Three Studies Find Children of Gay Parents Fare Well

 On the heels of the U.S. Supreme Court ruling that legalized same-sex marriage nationwide, new research suggests that children raised by gay parents are well adjusted and resilient, HealthDay reports.

Four new studies were scheduled to be presented this week at the annual meeting of the American Psychological Association in Toronto that set out to assess the psychological and sociological health of children raised by same-sex couples.

One study looked at the experience of 49 pre-adolescent youngsters adopted by either two-dad or two-mom households. The children’s average age was 8.

Led by Rachel Farr, a research assistant professor of psychology at the University of Massachusetts, Amherst, researchers interviewed both children and parents. Nearly 80 percent of the boys and girls said they felt “different” from other children because of their parents’ status, the study found. But less than 60 percent felt they had been stigmatized because of their same-sex family structure. And 70 percent appeared to respond to adversity with resilience, demonstrating an upbeat attitude about their family, the researchers found according to HealthDay.

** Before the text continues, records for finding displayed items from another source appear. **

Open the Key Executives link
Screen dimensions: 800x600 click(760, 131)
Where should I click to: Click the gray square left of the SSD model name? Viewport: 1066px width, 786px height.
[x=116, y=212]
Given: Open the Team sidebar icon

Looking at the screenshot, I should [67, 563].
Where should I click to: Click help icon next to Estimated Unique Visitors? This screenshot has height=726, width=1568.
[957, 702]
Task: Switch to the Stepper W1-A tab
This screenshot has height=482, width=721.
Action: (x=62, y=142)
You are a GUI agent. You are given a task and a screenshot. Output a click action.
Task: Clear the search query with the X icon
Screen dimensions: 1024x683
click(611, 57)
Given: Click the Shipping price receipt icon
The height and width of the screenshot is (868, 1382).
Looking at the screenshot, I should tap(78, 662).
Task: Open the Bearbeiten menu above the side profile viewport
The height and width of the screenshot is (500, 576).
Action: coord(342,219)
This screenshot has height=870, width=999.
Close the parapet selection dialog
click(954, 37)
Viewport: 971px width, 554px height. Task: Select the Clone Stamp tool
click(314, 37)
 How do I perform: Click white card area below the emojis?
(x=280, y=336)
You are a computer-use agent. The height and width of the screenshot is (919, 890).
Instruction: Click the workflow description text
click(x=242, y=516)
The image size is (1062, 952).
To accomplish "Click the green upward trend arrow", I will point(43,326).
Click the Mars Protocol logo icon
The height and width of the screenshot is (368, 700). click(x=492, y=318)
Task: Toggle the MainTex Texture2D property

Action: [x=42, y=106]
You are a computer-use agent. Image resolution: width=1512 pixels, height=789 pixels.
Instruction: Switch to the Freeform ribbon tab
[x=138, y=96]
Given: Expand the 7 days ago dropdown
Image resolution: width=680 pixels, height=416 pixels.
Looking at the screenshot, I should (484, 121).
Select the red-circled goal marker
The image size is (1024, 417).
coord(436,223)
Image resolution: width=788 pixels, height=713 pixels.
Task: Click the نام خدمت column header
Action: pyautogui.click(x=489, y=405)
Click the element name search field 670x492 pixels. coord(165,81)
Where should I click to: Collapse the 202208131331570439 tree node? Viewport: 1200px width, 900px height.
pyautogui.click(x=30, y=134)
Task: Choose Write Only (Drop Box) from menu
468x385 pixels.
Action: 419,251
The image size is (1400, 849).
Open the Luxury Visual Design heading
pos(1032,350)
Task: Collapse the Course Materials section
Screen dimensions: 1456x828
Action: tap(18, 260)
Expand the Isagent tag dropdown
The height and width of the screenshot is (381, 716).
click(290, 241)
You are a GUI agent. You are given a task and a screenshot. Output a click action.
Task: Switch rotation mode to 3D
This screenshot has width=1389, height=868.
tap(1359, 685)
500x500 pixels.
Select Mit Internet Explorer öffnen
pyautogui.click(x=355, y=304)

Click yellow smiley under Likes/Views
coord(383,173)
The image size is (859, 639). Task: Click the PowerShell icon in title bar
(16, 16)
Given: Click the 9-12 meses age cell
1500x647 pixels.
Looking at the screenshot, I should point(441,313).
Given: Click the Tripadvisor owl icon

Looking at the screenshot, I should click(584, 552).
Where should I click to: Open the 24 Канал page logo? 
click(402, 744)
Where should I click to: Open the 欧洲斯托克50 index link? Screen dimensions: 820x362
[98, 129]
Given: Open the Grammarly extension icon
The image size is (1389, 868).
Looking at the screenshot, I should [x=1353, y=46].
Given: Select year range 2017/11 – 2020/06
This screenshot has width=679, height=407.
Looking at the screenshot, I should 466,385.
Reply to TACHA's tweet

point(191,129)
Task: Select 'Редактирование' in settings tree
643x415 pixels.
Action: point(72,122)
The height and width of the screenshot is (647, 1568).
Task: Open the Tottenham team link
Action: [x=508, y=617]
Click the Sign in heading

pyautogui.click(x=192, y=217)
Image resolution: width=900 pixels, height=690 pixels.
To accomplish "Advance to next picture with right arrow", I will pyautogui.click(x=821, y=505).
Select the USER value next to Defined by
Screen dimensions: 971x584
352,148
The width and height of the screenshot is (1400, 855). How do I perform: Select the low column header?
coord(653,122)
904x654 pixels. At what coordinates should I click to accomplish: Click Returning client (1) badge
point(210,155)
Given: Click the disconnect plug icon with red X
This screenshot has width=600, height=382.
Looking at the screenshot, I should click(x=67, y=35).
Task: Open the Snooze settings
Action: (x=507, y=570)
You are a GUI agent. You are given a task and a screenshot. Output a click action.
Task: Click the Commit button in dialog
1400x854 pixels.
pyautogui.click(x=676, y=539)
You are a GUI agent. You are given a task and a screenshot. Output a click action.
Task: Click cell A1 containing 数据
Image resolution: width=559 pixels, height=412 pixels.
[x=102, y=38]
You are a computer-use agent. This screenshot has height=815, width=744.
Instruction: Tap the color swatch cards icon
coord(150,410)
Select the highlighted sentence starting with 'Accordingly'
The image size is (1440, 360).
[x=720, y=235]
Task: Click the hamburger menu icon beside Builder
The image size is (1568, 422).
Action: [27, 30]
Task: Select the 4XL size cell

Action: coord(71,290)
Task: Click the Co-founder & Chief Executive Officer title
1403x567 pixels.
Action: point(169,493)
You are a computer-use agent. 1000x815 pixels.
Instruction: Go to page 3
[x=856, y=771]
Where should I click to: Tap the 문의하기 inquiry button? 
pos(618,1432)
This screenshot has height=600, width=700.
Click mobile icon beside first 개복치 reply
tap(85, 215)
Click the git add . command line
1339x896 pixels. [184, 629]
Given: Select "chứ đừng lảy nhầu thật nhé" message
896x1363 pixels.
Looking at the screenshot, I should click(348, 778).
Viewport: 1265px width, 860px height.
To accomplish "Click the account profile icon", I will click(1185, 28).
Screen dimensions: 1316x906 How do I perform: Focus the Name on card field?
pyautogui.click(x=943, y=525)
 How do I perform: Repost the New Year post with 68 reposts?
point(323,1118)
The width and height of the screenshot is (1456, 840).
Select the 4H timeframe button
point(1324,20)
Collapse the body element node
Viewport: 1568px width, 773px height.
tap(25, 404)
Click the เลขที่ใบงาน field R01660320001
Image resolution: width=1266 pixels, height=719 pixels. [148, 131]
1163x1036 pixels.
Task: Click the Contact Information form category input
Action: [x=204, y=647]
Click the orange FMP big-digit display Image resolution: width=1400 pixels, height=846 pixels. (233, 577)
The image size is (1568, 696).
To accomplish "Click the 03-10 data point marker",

A second study compared rates of anxiety and/or depression among 3- to 10-year-olds raised by 68 gay male couples with those of youngsters raised by 68 heterosexual parents. The team led by Robert-Jay Green, a retired professor of clinical psychology at the California School of Professional Psychology in San Francisco, found that all of the children were psychologically healthy.

A third study — led by Henny Bos, an assistant professor in behavioral and social sciences at the University of Amsterdam in the Netherlands — found that 17-year-olds raised in households without a male role model were not psychologically maladjusted and appeared to engage in gender-appropriate behavior, HealthDay reports.